UCF STIG Viewer Logo
Changes are coming to https://stigviewer.com. Take our survey to help us understand your usage and how we can better serve you in the future.
Take Survey

Application account passwords must meet DoD requirements for length, complexity and changes.


Overview

Finding ID Version Rule ID IA Controls Severity
V-14271 4.018 SV-25212r2_rule Medium
Description
Setting application accounts to expire may cause applications to stop functioning. The site will have a policy that application account passwords are changed at least annually or when a system administrator with knowledge of the password leaves the organization. Application/service account passwords will be at least 15 characters and follow complexity requirements for all passwords.
STIG Date
Windows 7 Security Technical Implementation Guide 2018-02-12

Details

Check Text ( C-51773r1_chk )
The site should have a local policy to ensure that passwords for application/service accounts are at least 15 characters in length and meet complexity requirements for all passwords. Application/service account passwords manually generated and entered by a system administrator must be changed at least annually or whenever a system administrator that has knowledge of the password leaves the organization.

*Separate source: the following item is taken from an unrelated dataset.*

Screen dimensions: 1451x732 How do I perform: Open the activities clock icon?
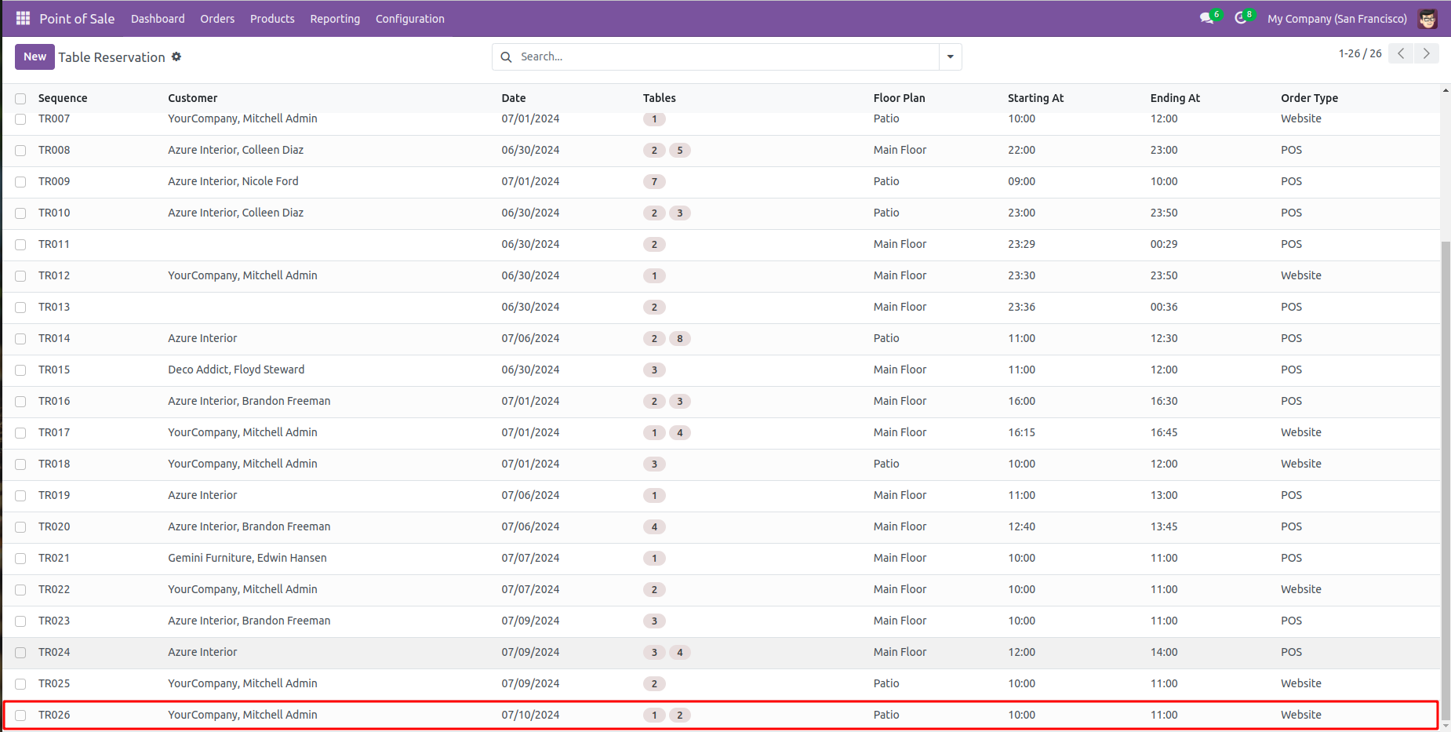click(x=1241, y=18)

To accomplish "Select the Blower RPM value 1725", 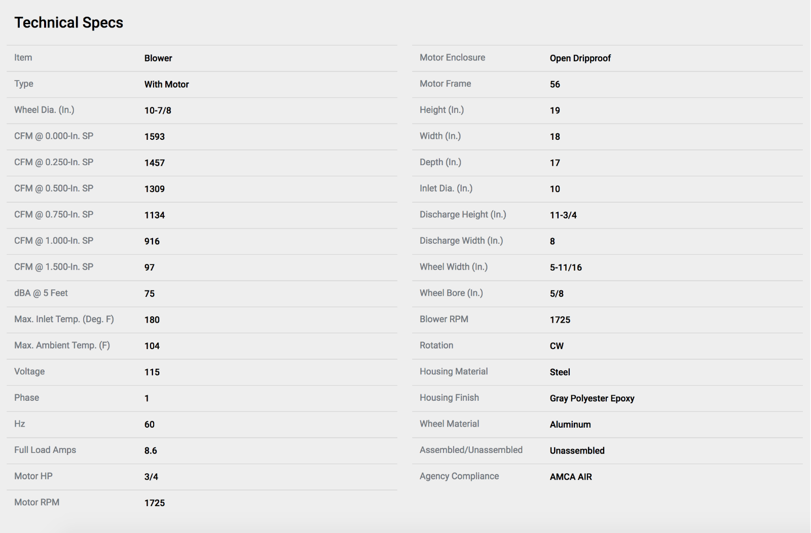I will 560,320.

Interview the system administrators on their policy for application/service accounts. If it does not meet the above requirements, this is a finding.

Using the DUMPSEC utility:

Select "Dump Users as Table" from the "Report" menu.
Select the available fields in the following sequence, and click on the "Add" button for each entry:

UserName
SID
PswdRequired
PswdExpires
PswdLastSetTime
LastLogonTime
AcctDisabled
Groups

If any application accounts listed in the Dumpsec user report have a date older than one year in the "PwsdLastSetTime" column, then this is a finding.
Fix Text (F-53555r1_fix)
Create application/service account passwords that are at least 15 characters in length and meet complexity requirements. Change application/service account passwords that are manually generated and entered by a system administrator at least annually or whenever an administrator with knowledge of the password leaves the organization.